PODER JUDICIÁRIO DO ESTADO DO PIAUÍ
TRIBUNAL DE JUSTIÇA DO ESTADO DO PIAUÍ

4ª Câmara Especializada Cível

AGRAVO INTERNO CÍVEL (1208) Nº 0803197-28.2024.8.18.0028
AGRAVANTE: BANCO DO BRASIL SA
Advogado(s) do reclamante: WILSON SALES BELCHIOR
AGRAVADO: IARA DA SILVA LIMA ROCHA
Advogado(s) do reclamado: EMILHY LAYNI DOS SANTOS CHAVES, MARIA LUCIA MOTA DA SILVA NETA, ADRIANO PAULO DA SILVA
RELATOR(A): Desembargador OLÍMPIO JOSÉ PASSOS GALVÃO

 

 

EMENTA 

Agravo Interno em Apelação Cível. Direito Civil e Processual Civil. PASEP. Ação ressarcitória. Prescrição.

I. Caso em exame

  1. Agravo interno interposto pelo Banco do Brasil S.A. contra decisão monocrática que deu provimento à apelação da autora para afastar o reconhecimento da prescrição e determinar o retorno dos autos ao juízo de origem para instrução processual.

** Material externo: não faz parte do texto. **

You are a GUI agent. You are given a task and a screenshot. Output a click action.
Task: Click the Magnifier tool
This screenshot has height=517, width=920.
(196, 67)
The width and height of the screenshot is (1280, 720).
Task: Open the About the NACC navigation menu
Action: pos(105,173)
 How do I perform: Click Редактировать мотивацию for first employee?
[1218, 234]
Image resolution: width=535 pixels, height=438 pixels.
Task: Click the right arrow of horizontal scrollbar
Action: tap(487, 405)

  2. A sentença de primeiro grau havia extinguido o feito com resolução do mérito, reconhecendo a prescrição da pretensão ressarcitória fundada em alegados desfalques em conta individual vinculada ao PASEP.

II. Questões em discussão

  1. Definir se a decisão monocrática deve ser reformada, especialmente quanto
    (i) ao prazo prescricional aplicável às ações ressarcitórias envolvendo contas do PASEP
    (ii) ao termo inicial da contagem desse prazo diante da realização de saque integral dos valores depositados
    (iii) à necessidade ou não de dilação probatória para verificação da ciência inequívoca do alegado prejuízo.

III. Razões de decidir

  1. A pretensão de ressarcimento por alegados desfalques em conta individual vinculada ao PASEP submete-se ao prazo prescricional decenal previsto no art. 205 do Código Civil, conforme entendimento firmado pelo Superior Tribunal de Justiça no Tema Repetitivo 1150.

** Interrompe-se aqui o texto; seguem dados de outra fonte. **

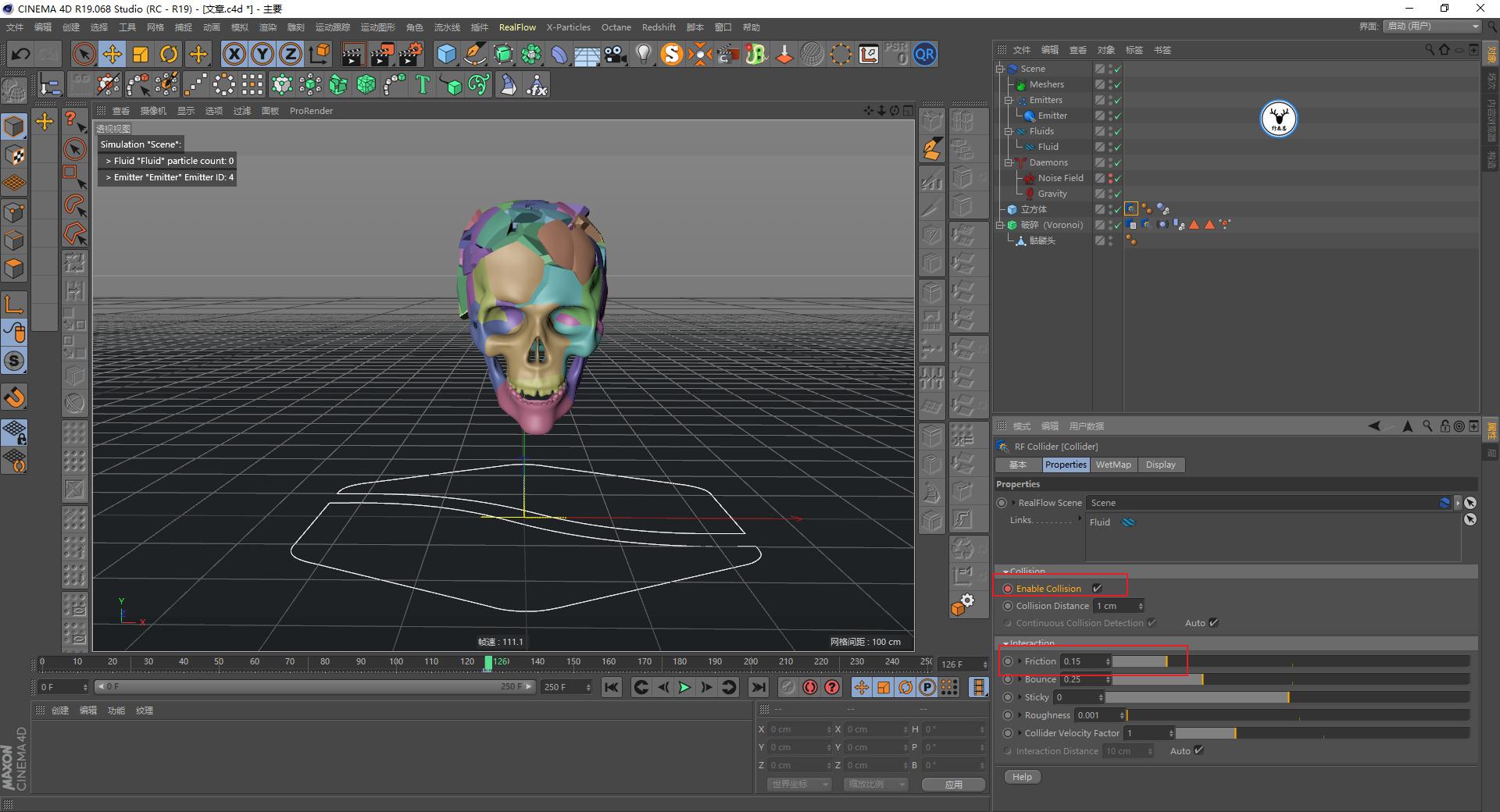Select the Rotate tool
The height and width of the screenshot is (812, 1500).
(x=169, y=54)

  2. Nos termos da orientação firmada no Tema 1387 do STJ, a realização de saque integral do saldo existente na conta vinculada constitui elemento apto a evidenciar a ciência inequívoca do titular acerca da composição dos valores disponibilizados, permitindo a verificação de eventual prejuízo.

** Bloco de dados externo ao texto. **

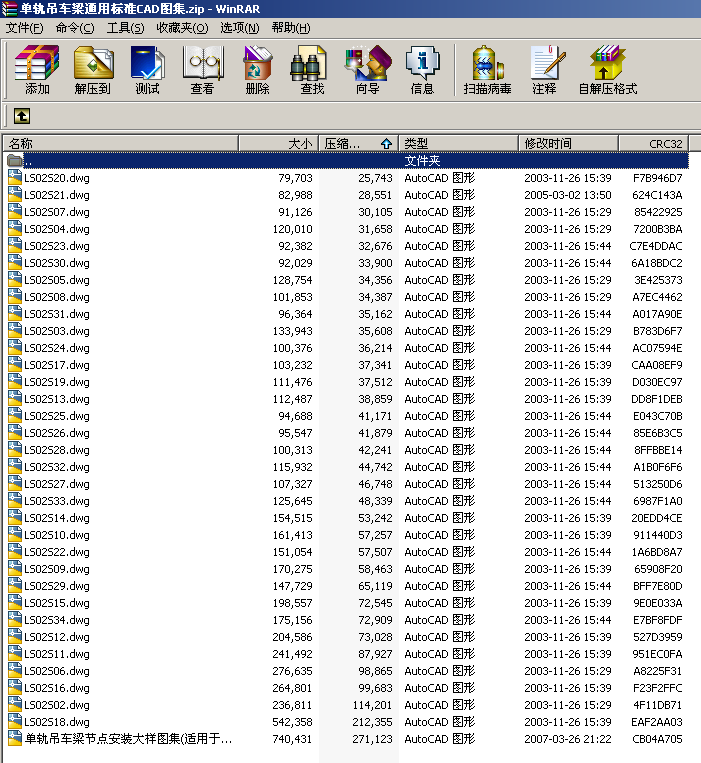Screen dimensions: 701x763
Task: Click the Delete (删除) toolbar icon
Action: pos(257,70)
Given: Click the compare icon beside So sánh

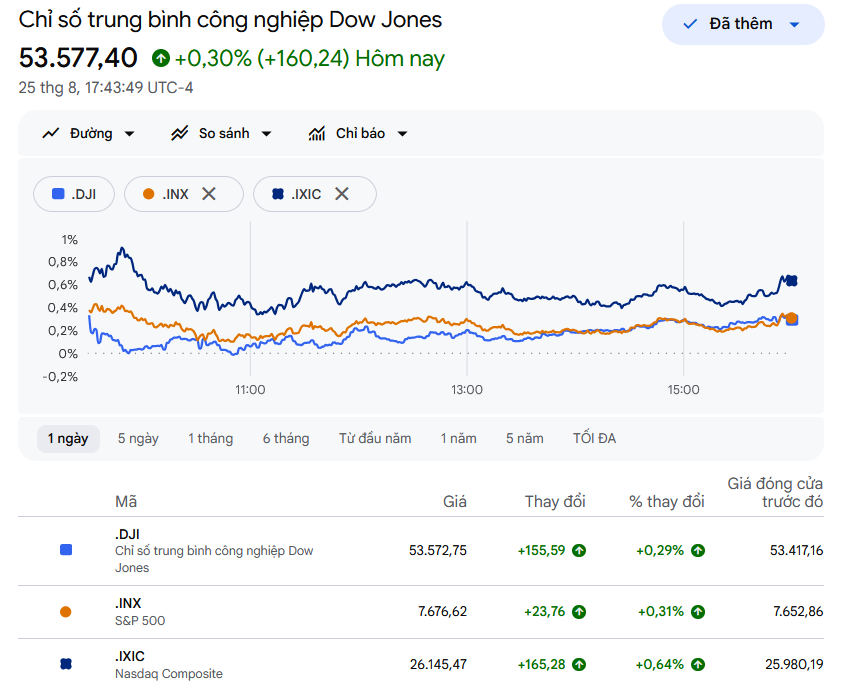Looking at the screenshot, I should coord(179,133).
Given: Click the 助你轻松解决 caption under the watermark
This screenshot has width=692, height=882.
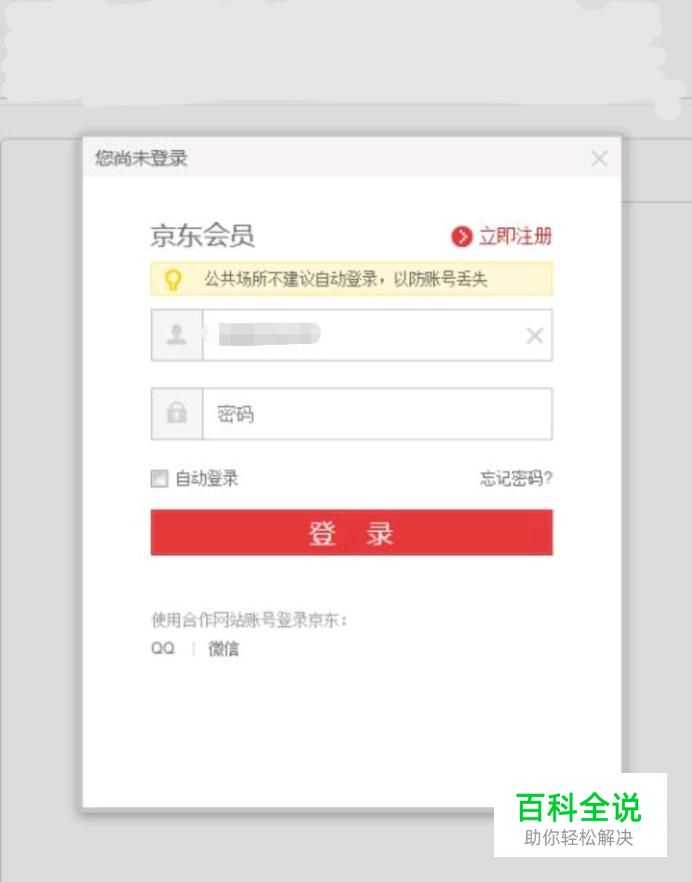Looking at the screenshot, I should [578, 838].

  3. Demonstrado nos autos que a autora efetuou o saque integral do saldo do PASEP em 11 de dezembro de 2007, tem-se caracterizado o marco inicial da contagem do prazo prescricional.

  4. Ajuizada a demanda apenas em 15 de outubro de 2024, evidencia-se o transcurso de lapso temporal superior a dez anos, impondo-se o reconhecimento da prescrição.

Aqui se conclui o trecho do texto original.